Child: I can’t find my Thor Tsum Tsum
Me: (internally) are you fucking kidding me !  (externally) Honey I am sure it’s in your bed.
Child: No
I spend the next few minutes looking for a 2 inch Thor in the dark.
Me: I don’t know if we will find him, it is dark
Child: But I need him.
Me: (internally) weeping. (Externally) What if I just sleep with you
Child: ok

As I pull the covers down I find the missing Tsum Tsum but have committed to sleeping in the twin bed with one of the twins so I am stuck.

6:30am – The house is awake, joining me as I have been awake since the missing Tsum Tsum incident.

Somehow and sadly, this has become the norm.

I Was Warned About This

When I was pregnant everyone warned us about the lack of sleep. And they were right. That first year, especially those first few months almost killed me. I should have been in a study about people who somehow survive having not slept for 3 months straight.

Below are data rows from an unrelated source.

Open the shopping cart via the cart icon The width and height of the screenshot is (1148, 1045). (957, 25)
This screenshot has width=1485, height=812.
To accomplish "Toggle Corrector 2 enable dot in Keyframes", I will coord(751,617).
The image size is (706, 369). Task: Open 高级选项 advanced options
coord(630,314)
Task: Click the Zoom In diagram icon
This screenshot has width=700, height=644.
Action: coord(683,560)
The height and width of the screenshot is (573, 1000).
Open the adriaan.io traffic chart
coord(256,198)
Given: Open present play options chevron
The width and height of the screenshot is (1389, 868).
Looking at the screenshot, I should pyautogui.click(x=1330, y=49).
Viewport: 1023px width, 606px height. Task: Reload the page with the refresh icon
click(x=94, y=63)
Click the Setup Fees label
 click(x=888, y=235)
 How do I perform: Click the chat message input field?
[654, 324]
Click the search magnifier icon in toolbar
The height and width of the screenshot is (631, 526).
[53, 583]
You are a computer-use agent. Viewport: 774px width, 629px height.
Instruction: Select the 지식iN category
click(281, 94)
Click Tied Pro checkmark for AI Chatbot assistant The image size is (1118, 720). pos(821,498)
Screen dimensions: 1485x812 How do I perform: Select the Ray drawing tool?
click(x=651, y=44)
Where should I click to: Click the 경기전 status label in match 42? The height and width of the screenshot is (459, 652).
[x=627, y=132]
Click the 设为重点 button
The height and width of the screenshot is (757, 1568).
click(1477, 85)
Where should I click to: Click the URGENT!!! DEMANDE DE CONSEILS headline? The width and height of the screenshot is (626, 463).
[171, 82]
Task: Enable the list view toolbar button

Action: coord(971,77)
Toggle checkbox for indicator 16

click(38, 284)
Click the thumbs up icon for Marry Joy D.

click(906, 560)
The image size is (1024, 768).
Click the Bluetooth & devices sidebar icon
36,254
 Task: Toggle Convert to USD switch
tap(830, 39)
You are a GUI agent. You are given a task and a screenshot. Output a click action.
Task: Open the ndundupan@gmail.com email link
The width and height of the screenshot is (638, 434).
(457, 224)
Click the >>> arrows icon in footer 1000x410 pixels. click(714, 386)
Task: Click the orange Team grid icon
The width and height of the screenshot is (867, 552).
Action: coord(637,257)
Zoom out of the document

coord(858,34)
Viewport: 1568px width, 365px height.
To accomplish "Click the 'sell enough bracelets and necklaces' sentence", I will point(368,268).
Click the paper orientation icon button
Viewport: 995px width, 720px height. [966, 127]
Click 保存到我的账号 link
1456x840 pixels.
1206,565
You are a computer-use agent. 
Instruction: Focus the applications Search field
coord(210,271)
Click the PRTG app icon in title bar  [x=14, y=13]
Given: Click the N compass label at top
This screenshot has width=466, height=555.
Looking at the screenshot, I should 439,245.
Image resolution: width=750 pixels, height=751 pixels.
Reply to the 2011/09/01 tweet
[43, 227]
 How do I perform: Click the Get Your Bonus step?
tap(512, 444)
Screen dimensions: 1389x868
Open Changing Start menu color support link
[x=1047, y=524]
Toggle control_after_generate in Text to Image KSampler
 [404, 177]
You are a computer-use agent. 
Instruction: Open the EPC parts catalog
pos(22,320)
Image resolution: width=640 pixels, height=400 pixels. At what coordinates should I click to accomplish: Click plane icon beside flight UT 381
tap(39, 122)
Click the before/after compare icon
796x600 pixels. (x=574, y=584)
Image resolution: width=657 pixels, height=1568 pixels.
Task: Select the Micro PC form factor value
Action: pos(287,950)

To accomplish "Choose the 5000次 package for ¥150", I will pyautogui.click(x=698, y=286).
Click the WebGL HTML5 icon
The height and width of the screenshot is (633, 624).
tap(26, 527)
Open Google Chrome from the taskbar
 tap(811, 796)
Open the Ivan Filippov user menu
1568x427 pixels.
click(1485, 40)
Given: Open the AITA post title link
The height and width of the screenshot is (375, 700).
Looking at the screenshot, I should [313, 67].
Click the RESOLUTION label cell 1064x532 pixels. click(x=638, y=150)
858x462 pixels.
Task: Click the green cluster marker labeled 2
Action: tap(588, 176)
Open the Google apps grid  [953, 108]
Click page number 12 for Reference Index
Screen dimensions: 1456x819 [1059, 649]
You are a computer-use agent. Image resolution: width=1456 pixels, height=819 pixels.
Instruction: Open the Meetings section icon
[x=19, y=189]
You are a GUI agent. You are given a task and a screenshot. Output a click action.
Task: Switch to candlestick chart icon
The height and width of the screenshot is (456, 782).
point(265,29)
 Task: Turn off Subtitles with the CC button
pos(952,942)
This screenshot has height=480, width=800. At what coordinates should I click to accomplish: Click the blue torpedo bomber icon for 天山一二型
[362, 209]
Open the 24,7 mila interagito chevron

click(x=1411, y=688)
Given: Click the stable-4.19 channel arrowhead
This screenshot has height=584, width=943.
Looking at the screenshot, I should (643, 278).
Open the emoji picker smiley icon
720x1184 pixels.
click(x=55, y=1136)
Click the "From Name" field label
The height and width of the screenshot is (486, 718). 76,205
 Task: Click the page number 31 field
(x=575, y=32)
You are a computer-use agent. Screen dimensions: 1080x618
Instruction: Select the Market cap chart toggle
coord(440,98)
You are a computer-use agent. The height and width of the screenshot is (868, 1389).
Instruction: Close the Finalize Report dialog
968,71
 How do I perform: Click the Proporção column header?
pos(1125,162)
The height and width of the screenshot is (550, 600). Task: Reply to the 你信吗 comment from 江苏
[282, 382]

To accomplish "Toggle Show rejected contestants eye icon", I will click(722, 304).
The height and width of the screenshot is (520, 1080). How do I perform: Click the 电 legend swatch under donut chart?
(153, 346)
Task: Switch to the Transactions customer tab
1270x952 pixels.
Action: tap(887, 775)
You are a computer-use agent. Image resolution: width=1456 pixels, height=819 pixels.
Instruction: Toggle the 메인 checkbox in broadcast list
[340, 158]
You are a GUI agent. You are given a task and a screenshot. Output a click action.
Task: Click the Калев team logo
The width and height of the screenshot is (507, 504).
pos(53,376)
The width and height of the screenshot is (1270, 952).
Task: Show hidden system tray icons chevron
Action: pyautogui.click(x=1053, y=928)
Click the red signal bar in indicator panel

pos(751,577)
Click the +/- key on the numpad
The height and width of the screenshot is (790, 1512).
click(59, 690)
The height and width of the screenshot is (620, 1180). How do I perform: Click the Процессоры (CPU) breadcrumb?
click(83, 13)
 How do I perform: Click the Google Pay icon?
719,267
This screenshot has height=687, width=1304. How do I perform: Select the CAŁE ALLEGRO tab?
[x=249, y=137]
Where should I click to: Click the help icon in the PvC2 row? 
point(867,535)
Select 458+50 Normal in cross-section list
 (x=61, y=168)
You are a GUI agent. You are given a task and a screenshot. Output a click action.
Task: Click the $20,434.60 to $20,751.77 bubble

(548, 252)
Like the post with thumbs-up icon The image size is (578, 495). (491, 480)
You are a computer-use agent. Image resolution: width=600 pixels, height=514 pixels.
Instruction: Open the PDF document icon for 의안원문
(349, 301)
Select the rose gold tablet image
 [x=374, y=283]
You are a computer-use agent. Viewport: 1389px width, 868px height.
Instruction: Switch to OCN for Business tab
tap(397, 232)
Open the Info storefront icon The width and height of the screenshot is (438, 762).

Once we hit about a year and a half and were past the teething, crawling, walking, sleep regression, I thought, finally a full night’s sleep.

But anyone who is a mother knows that even when they are sleeping through the night, we still aren’t.  Any noise that comes out of the child’s room, wakes you up. Depressingly, even a night away from your children, doesn’t bring a full night’s sleep. After you have been programmed to wake up every few hours, that just becomes the new norm.

I was kind of ok with that, I was still getting chunks of sleep here and there. Thinking anything is better than that those first few months. I was a fool. I had no idea what toddler twins would do to my getting a full night’s sleep.

The toddler years bring a litany of new reasons as to why my kids are still robbing me of much-needed sleep. Here are just a few

  1. Nightmares – this is a legit reason to wake up. I will never get upset in the middle of the night going to their bedside or putting them on our bed because of a nightmare. Though this is one of the least occurring reasons as to why they wake up.
  2. Someone has wet the bed – this too is on the acceptable list. But, also, one of the less frequent reasons for waking in the night.
  3. Sickness – Once they enter school, all bets are off. These kids are sick all the time! And a sick kids means, husband is on the couch and kid(s) are in bed with me, coughing, sneezing, puking in my face. All-night-long.
  4. Stuffy Nose – my boys hate having a stuffy nose. So they wake up, cry they have a stuffy nose, which only exacerbates it, and have to sleep with me sniffing in my face all night long.
  5. Just want to sleep with me – adorable I know, but once one is in our bed, twin telepathy kicks in, waking the other one, Realizing his brother is gone, he then too wants to be in our bed. They both have to sleep near me, so I am wedged in between two beings clinging to me or I sleep at the foot of the bed.
  6. They lost their sock in the middle of the night – this happens at least once a week.
  7. Lost their blanket in the middle of the night – again, once a week if not twice.
  8. They don’t want their socks on anymore – God forbid they just take them off themselves.
  9. Someone lost a stuffed animal – None of the other 50 stuffed animals on their bed will suffice.
  10. The night-light is too bright.
  11. There is no night-light.
  12. They need me to pull up the covers.
  13. Are too cold.
  14. Are too hot.

The list goes on, their reasons are arbitrary, and there seems no end in sight.

Somehow, over three years in, I am back to where I started at the beginning of motherhood, not getting any sleep. Only this time, it is worse, because they are bigger, take up more of the bed, the 7 animals they bring with them take up the other half of the bed and always take my pillow.